** RECORDS FOR THIS EXERCISE follows **

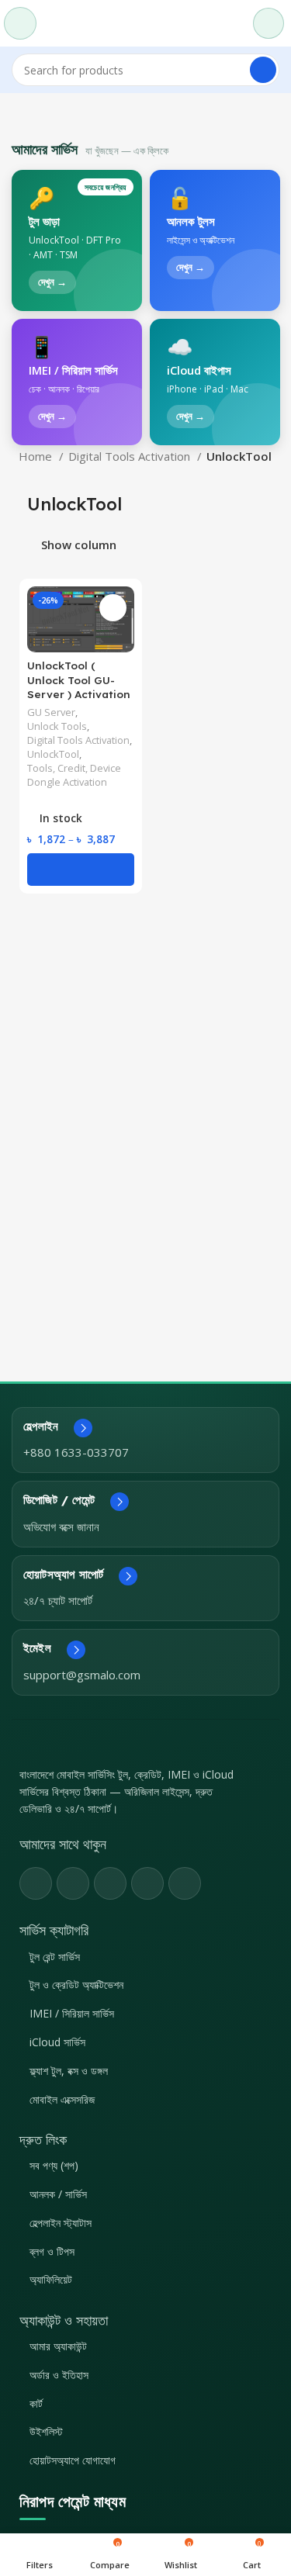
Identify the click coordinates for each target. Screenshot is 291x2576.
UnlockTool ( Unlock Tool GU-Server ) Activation (78, 680)
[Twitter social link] (73, 1883)
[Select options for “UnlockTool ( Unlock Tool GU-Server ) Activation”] (80, 868)
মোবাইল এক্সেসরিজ (62, 2099)
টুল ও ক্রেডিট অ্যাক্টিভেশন (76, 1984)
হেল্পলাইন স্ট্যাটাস (60, 2222)
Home (37, 456)
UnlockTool (53, 754)
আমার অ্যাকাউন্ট (58, 2346)
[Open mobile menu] (20, 23)
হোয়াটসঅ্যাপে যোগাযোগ (72, 2460)
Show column (78, 545)
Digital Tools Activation (130, 456)
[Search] (263, 70)
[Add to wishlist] (112, 607)
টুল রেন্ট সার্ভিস (54, 1956)
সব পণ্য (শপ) (53, 2165)
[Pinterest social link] (110, 1883)
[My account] (268, 23)
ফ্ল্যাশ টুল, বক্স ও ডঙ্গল (68, 2070)
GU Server (51, 712)
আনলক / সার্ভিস (58, 2194)
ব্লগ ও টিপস (51, 2251)
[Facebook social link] (35, 1883)
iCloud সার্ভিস (57, 2042)
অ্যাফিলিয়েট (50, 2279)
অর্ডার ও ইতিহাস (58, 2374)
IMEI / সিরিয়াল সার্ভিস (71, 2013)
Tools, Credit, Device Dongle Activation (74, 775)
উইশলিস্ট (46, 2431)
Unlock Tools (57, 726)
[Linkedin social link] (147, 1883)
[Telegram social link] (184, 1883)
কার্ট (36, 2403)
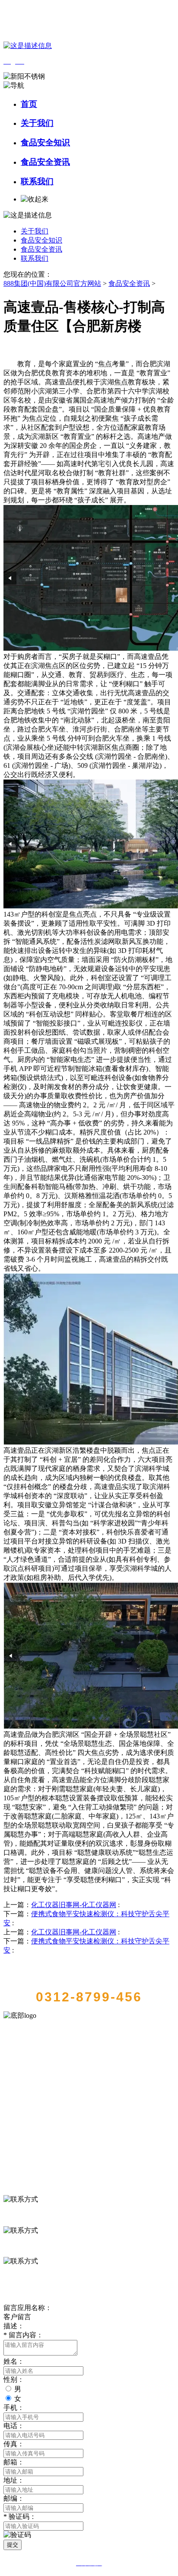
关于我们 (37, 123)
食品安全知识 (45, 142)
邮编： (13, 2498)
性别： (13, 2379)
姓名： (13, 2361)
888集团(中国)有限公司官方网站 (52, 283)
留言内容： (23, 2335)
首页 (29, 104)
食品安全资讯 (45, 161)
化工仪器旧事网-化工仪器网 (73, 1904)
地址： (13, 2480)
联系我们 (37, 181)
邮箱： (13, 2462)
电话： (13, 2425)
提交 (12, 2544)
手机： (13, 2407)
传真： (13, 2444)
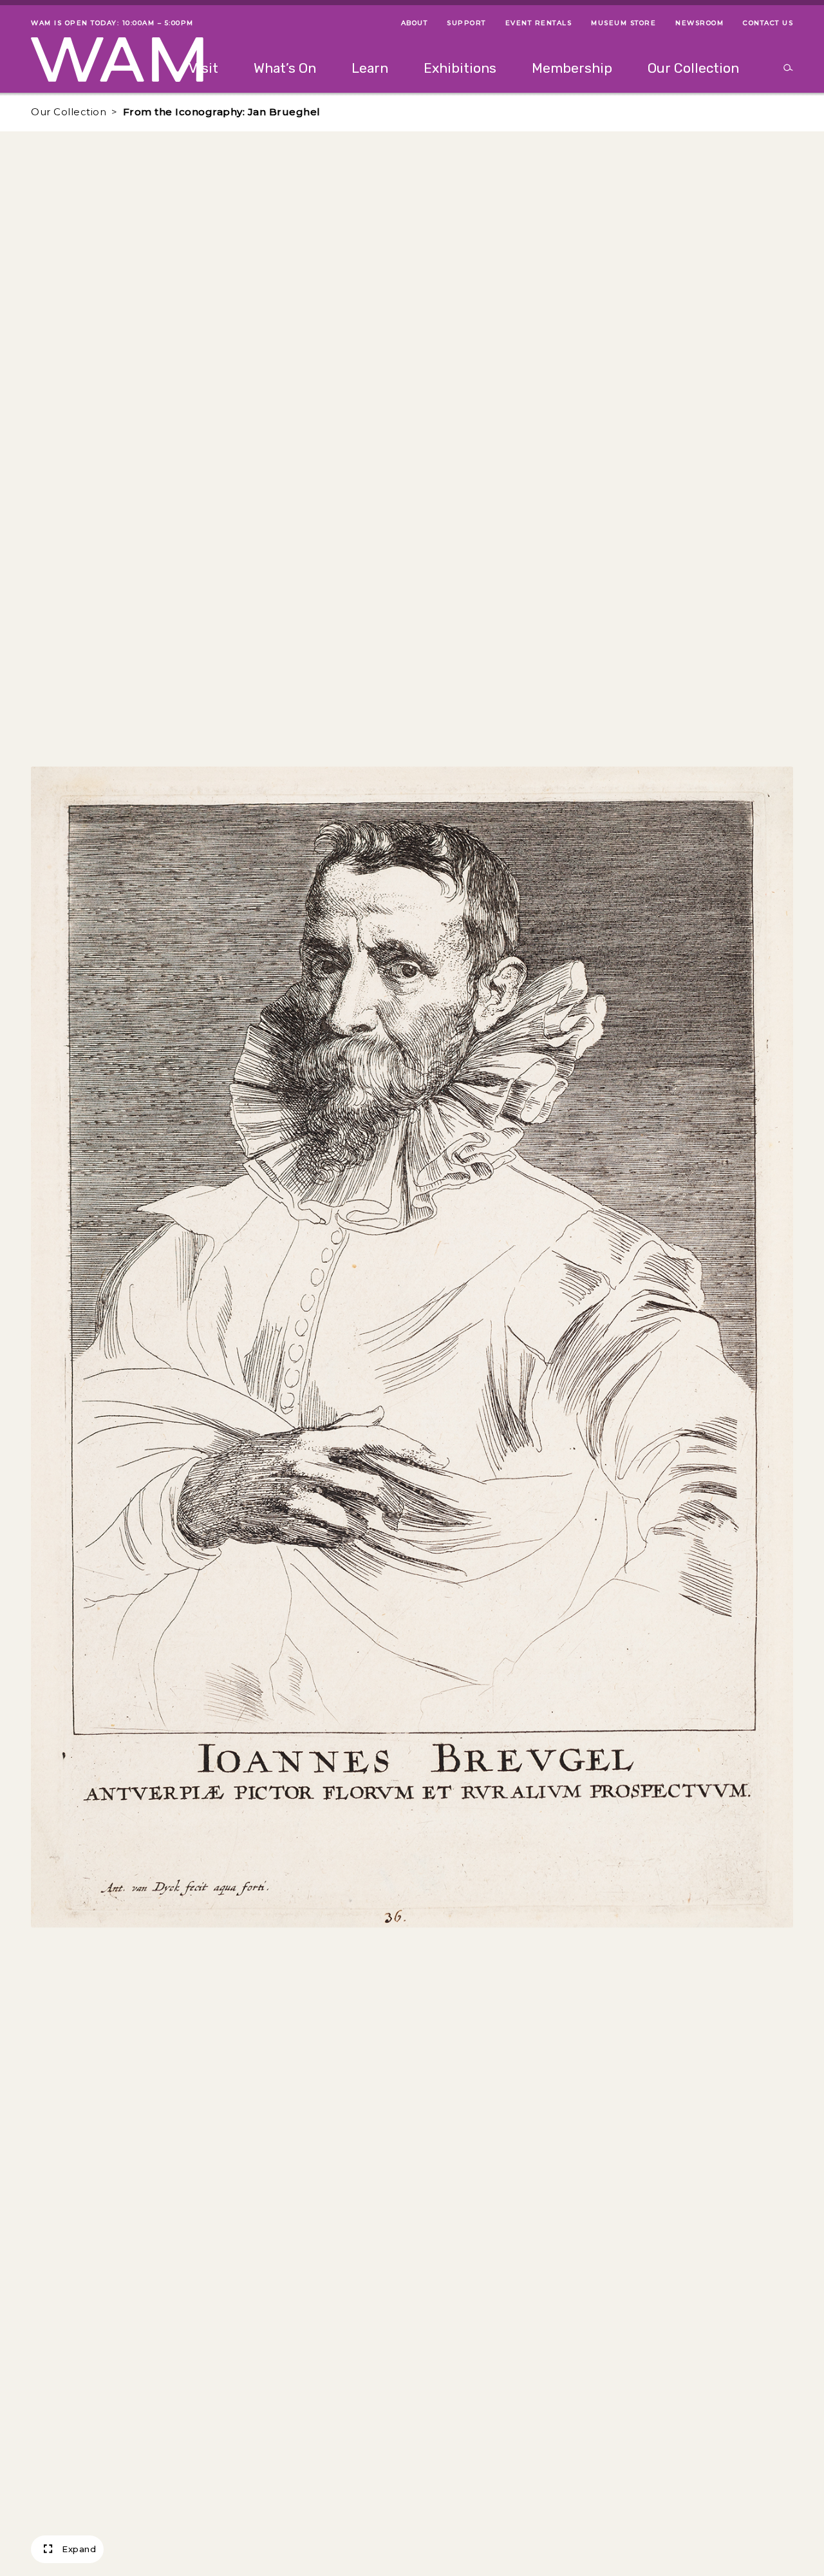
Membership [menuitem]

** End of RECORDS FOR THIS EXERCISE **

TASK DETAILS –
Copy every line from the records above that contains the string "social".

RESPONSE BOX –
[Twitter social link] (73, 1883)
[Pinterest social link] (110, 1883)
[Facebook social link] (35, 1883)
[Linkedin social link] (147, 1883)
[Telegram social link] (184, 1883)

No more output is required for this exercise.